■ **Data supplied**
-- -- --

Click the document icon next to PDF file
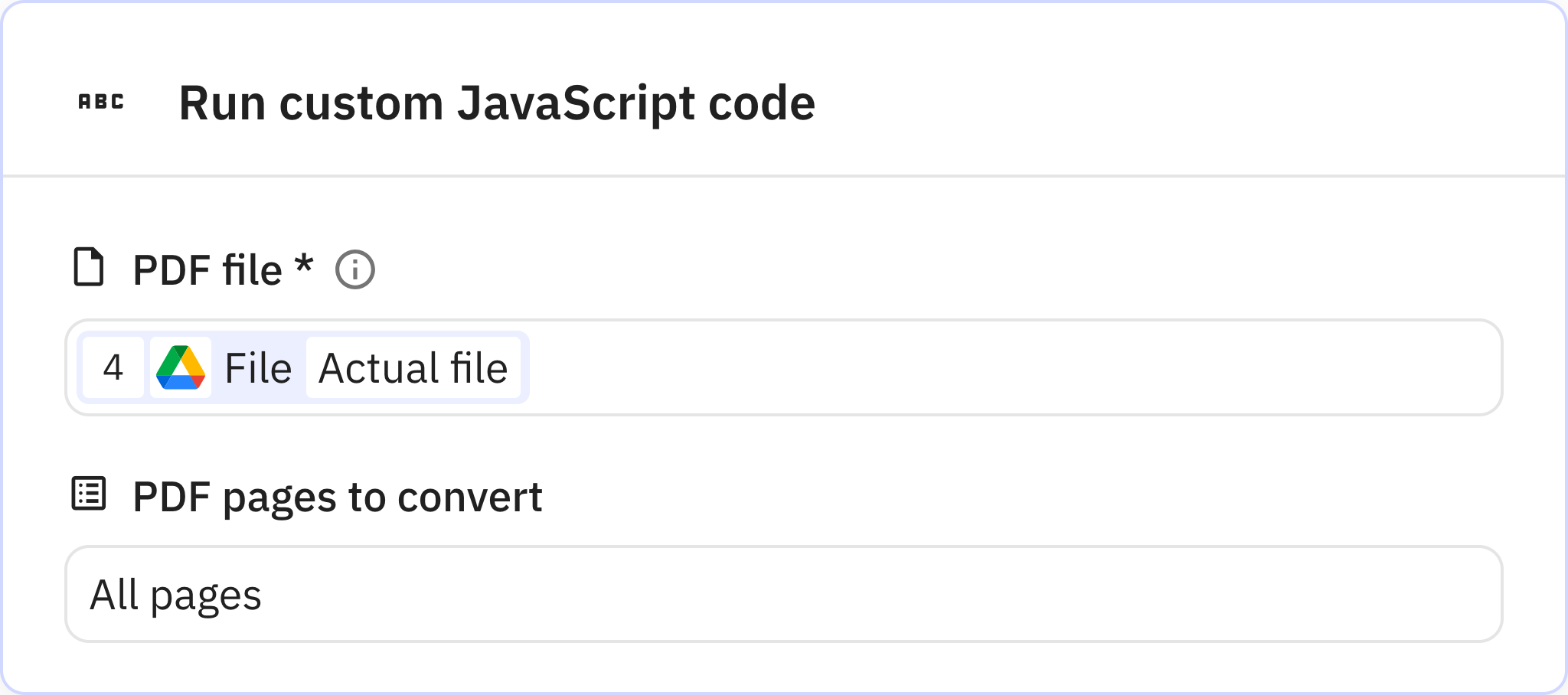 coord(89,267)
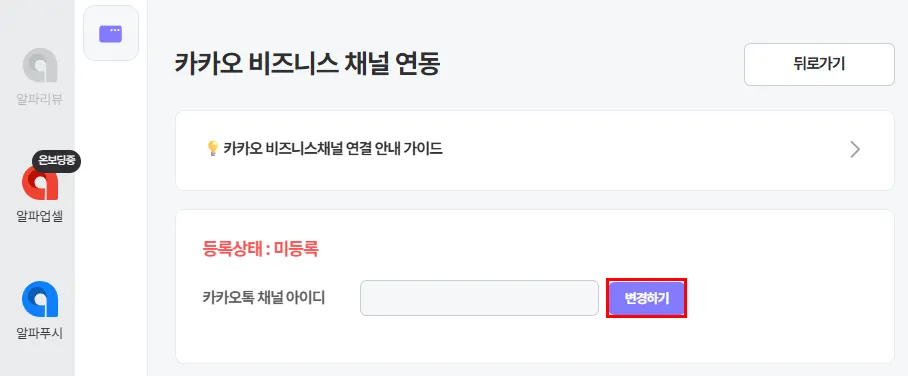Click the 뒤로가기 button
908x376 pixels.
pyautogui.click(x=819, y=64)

-- -- --

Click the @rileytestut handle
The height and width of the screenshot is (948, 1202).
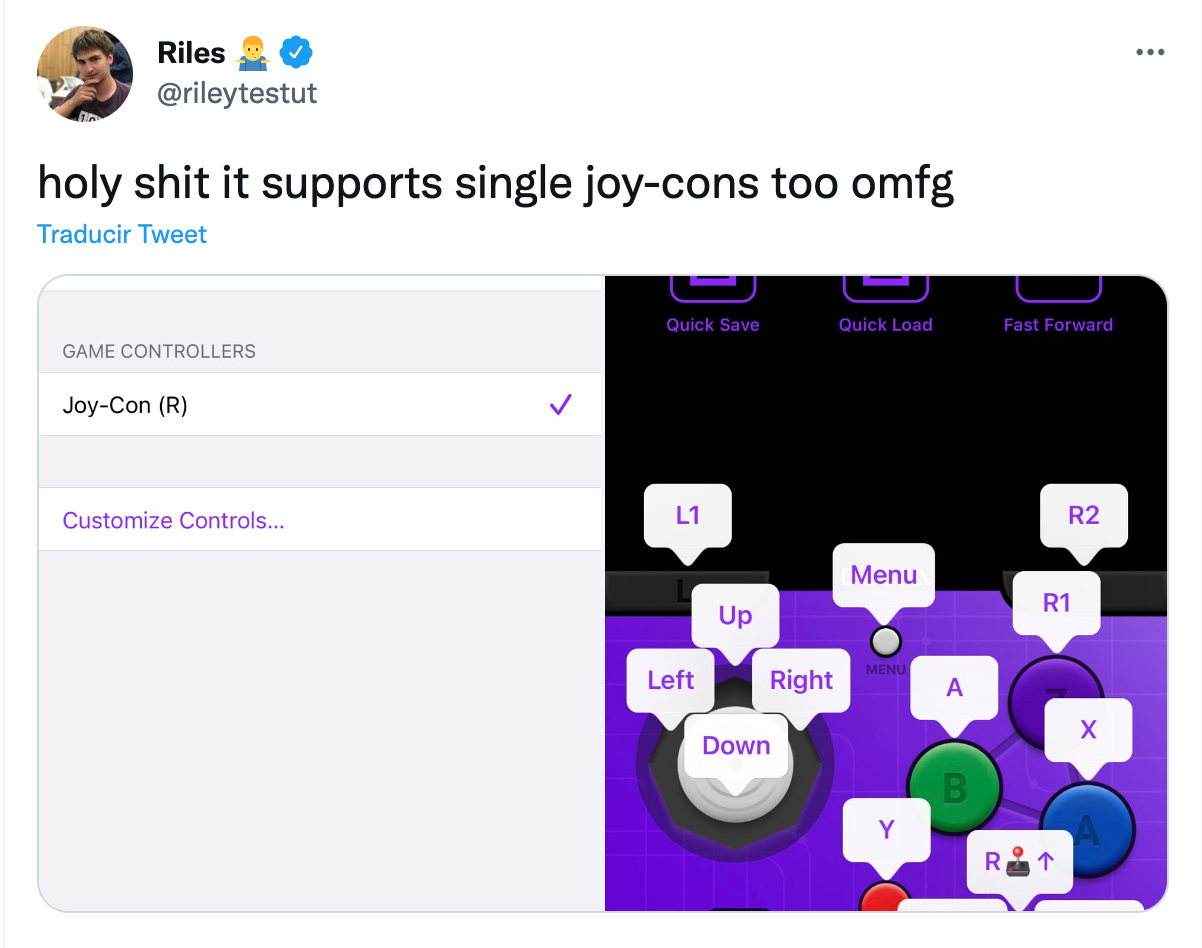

-- -- --

■ **Exercise goal**
Take the stretch of lines above from the one containing "Click the @rileytestut handle" through the one containing "The height and" and repeat it exactly, adding no other line.

■ **Answer to this exercise**
Click the @rileytestut handle
The height and width of the screenshot is (948, 1202).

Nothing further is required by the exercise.